The as-synthesized Fe3O4/Au hybrid nanostirrers were characterized systematically in Fig. 2. The difference between XRD patterns (I) and (II) demonstrated the main compositions in Fe3O4/Au hybrid nanostirrers, which could be identified from their characteristic diffraction peaks, marked by rectangles (Fe3O4), circles (Au), and triangles (silica), respectively. To determine their distribution, elemental mapping images including Fe, Au, Si, and S are presented in Fig. 2b, where the inner Fe3O4 core, the intermediate Au layer and the outer silica shell corresponded to the distribution graphs of Fe, Au and Si, respectively. Besides, the S element could be distinguished clearly as well, which was from the Raman reporter MBA. And the strong characteristic Raman peak of MBA at 1075 cm−1 could be observed in the Raman spectrum in Fig. 2c, which resulted from the SERS enhancement of the rough Au shell. The magnetic properties of the as-obtained nanostirrers that were inherited from Fe3O4 cores were characterized as shown in Fig. 2d, where the magnetic hysteresis with nearly zero coercivity revealed its superparamagnetism, and the saturated magnetic moment was about 26 emu g−1. Optical characterization (Fig. 2e) showed the as-synthesized magnetic hybrid nanostirrers aligned immediately in a magnetic field, which took synchronous and localized rotation when two pairs of orthogonal electromagnetic coils were activated periodically (ESI Movie S1). When they were used as capture carriers in a microfluidic platform, they can rotate in a big chamber to capture the analytes, and then aggregate in a small chamber under magnetic manipulation (Fig. S5, ESI Movie 2).

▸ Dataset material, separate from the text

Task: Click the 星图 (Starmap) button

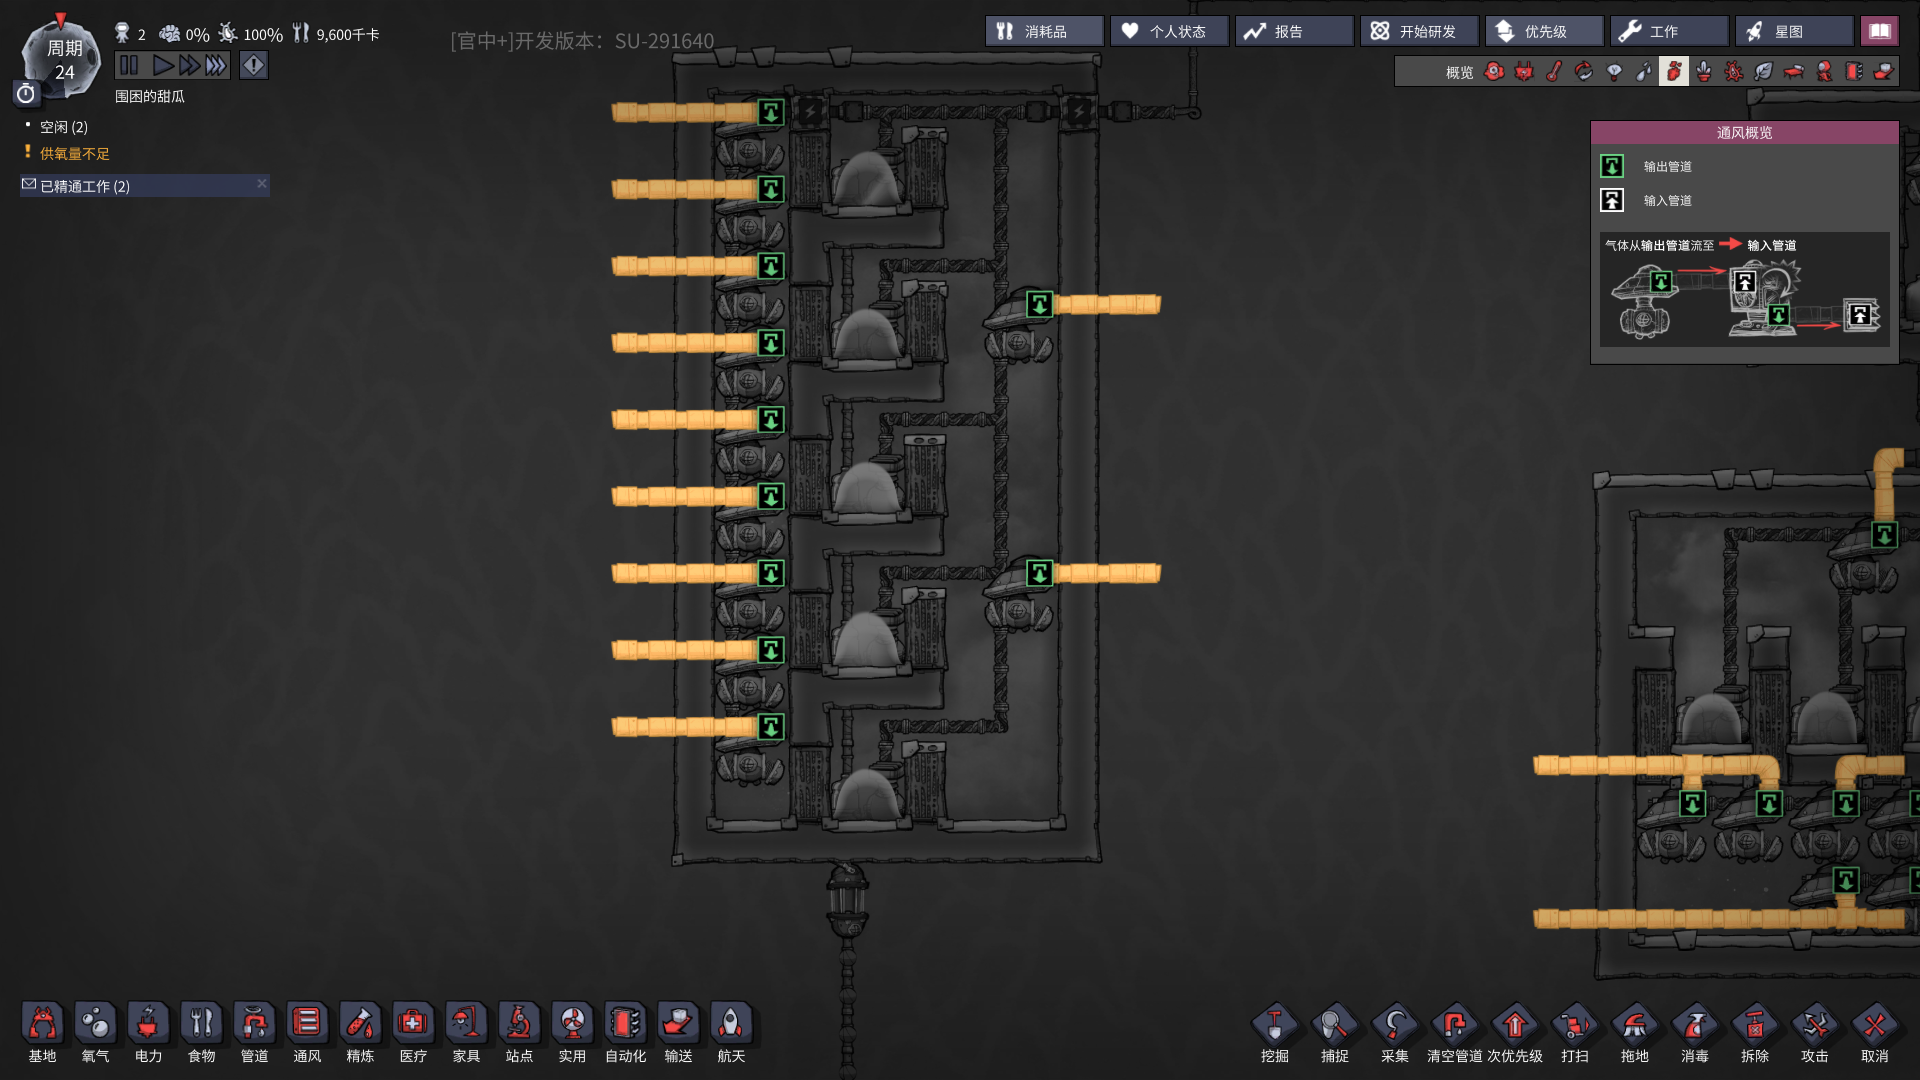Action: tap(1794, 31)
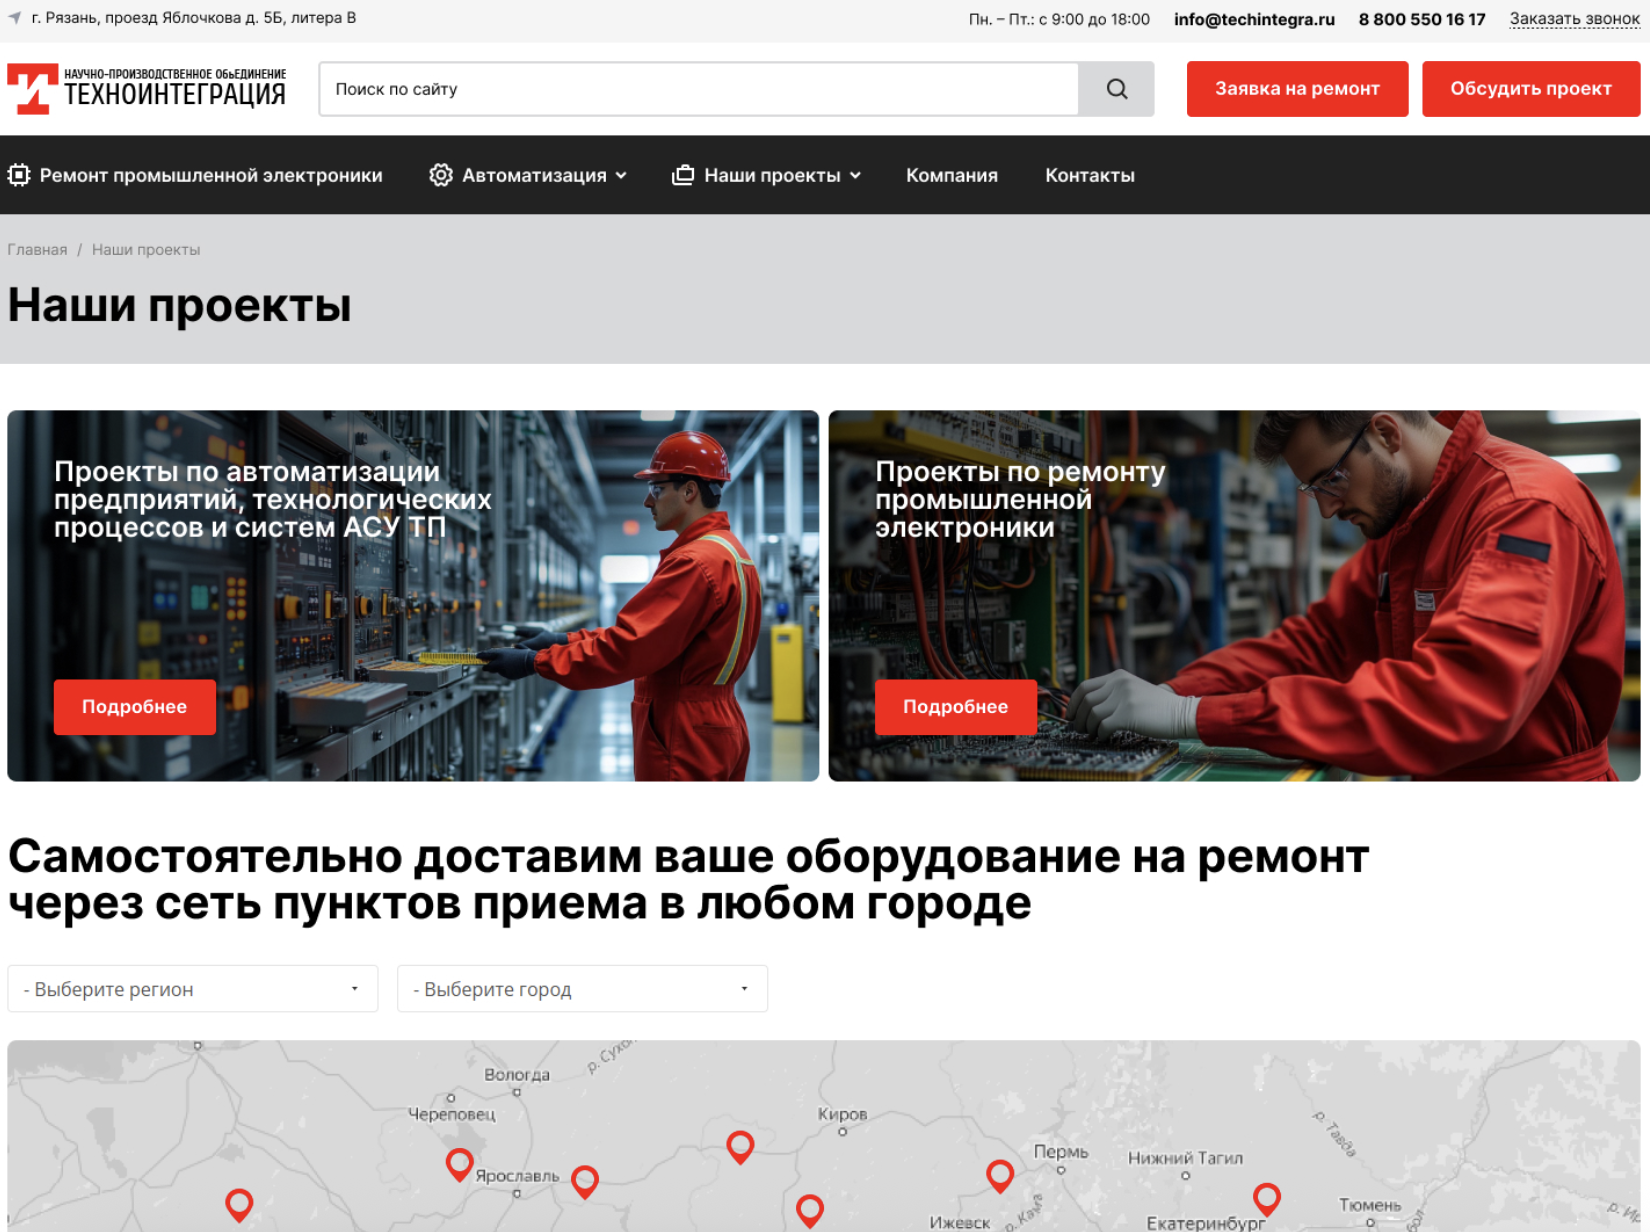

image file: d3nr00303e-f2.tif
Fig. 2 (a) XRD patterns of Fe3O4 nanospheres and Fe3O4/Au hybrid nanostirrers. (b) Elemental mapping of a single Fe3O4/Au hybrid nanostirrer. (c) SERS spectrum of MBA embedded-Fe3O4/Au hybrid nanostirrers. (d) Magnetic hysteresis of Fe3O4/Au hybrid nanostirrers. (e) Optical images of Fe3O4/Au hybrid nanostirrers aligned under a rotating magnetic field.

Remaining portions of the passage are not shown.